Comment faire alors pour échapper à la sidération, mettre du jeu entre les Je et articuler mon corps à la langue de l’Autre? Lorsque je fus informé du passage à venir de Kâli en commission disciplinaire en raison de ses nombreux écarts de conduite, j’essayai de rattraper ma bévue en donnant au signifiant tout seul une chance d’essaimer. J’adressai un courriel à mes collègues ainsi qu’à la direction du collège : « […] Kâli sait faire preuve d’humour, j’en aurais volontiers ri avec elle : ce genre de « bon mot » est à réserver au cercle des intimes ou à mettre à profit dans un cadre adéquat. Ce signifiant « règles » est des plus intéressants : témoin du passage de l’enfance à l’adolescence et marqueur d’un questionnement sur la sexualité des grands et notre commune finitude, règles du jeu, de l’art, règles de conduite définissant ce qui est conforme aux usages… Jouer avec les mots est déjà une manière de se les approprier et d’en discerner les sens par l’équivoque. Ce que Kali a très bien su faire lors d’une séance d’arts plastiques autour de l’œuvre de René Magritte et du sens des mots chez cet artiste surréaliste : cette fois-ci dans un cadre approprié. Ce qui a eu un effet drôle et apaisant ce jour-là. […] ». Temps de reprise, temps pour comprendre qu’un excès de jouissance m’avait laissé hors discours et qu’il restait à ma charge, après coup, de le cerner par l’écriture pour en transmettre quelque chose.

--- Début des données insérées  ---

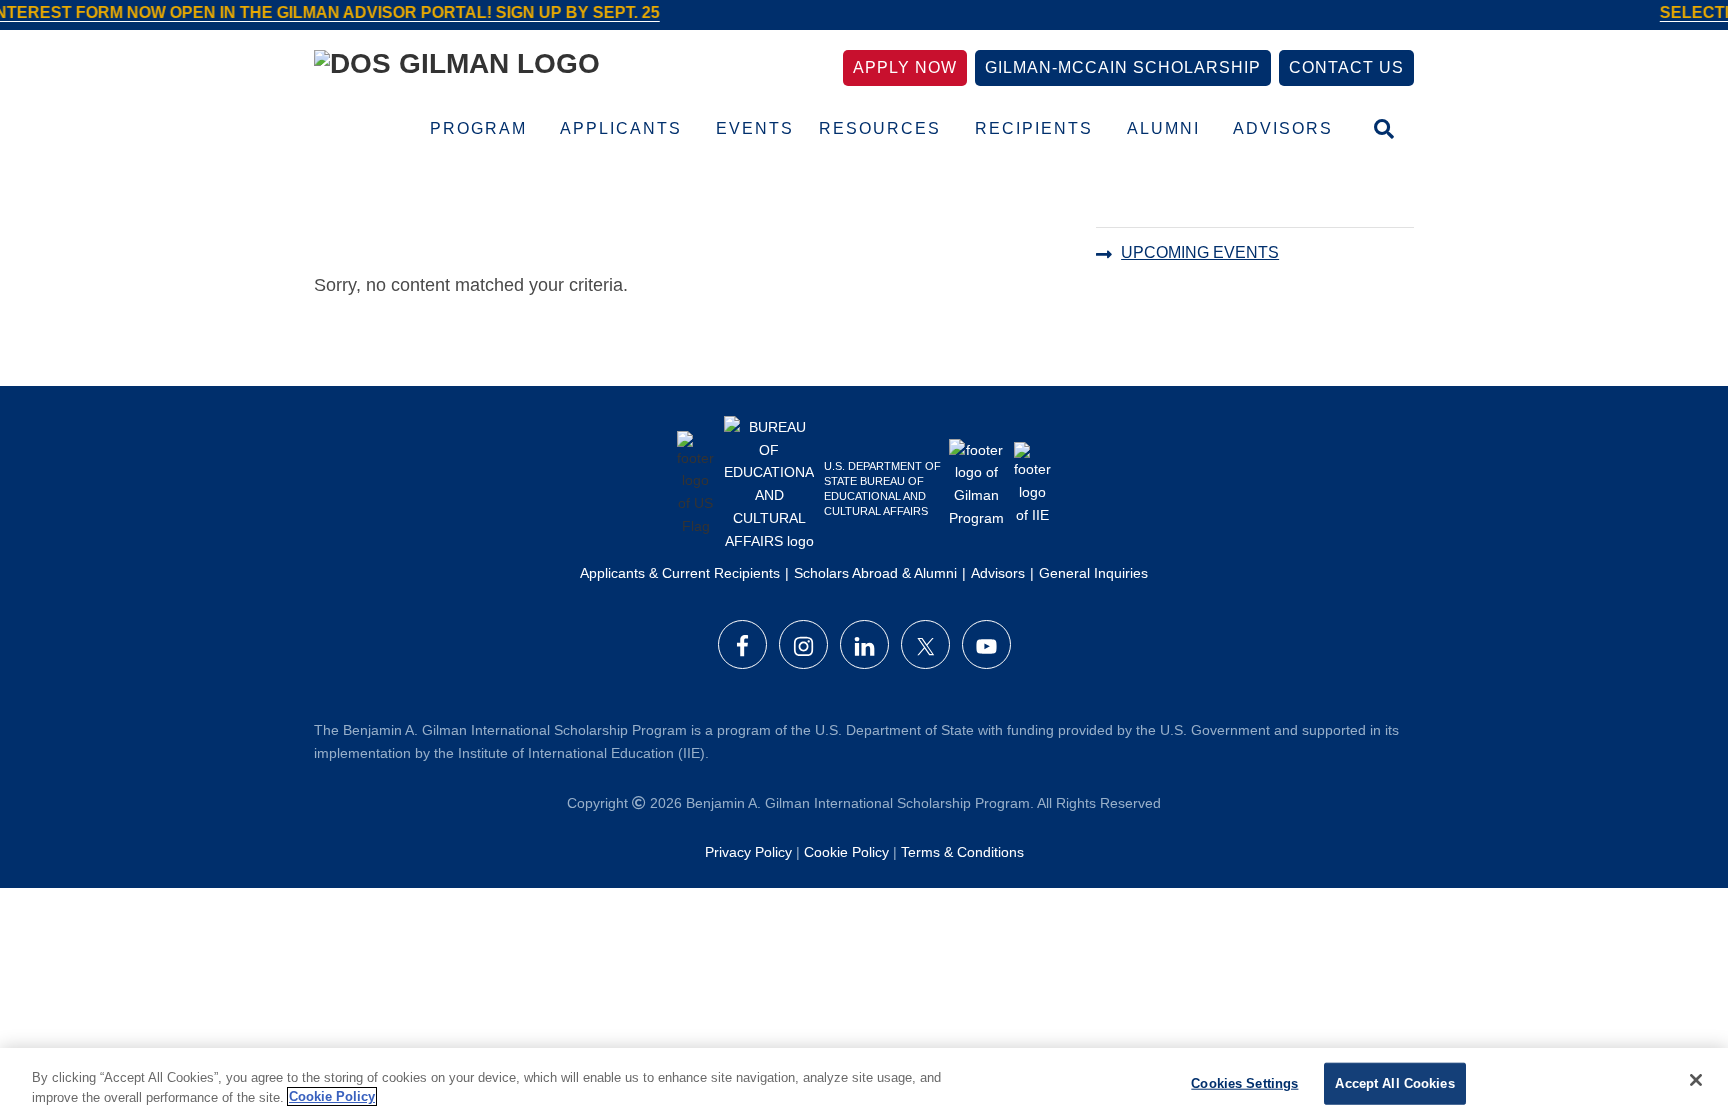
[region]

  1. Lacadée Ph., Que se passe-t-il à presque dix-sept ans ?, conférence au Grand Grenier des Récollets de Metz, 27 Février 2016.
  2. Rimbaud A., « Vagabonds », Œuvre-Vie, édition du centenaire établie par Alain Borer, Arléa/Le Seuil, 1991.
  3. Lacadée Ph., Que se passe-t-il à presque dix-sept ans ?, op cit.
  4. Ibid.
  5. Ibid.
  6. Ibid.
  7. Ibid.
  8. Ibid.
  9. Freud S., L’Homme aux rats, Journal d’une analyse, (1909), Paris. PUF, 2000.
  10. Schaeffer J. : « Le fil rouge du sang de la femme », article en ligne : http://www.spp.asso.fr/wp/?p=2486.
  11. Lacadée Ph., Que se passe-t-il à presque dix-sept ans ?, op cit.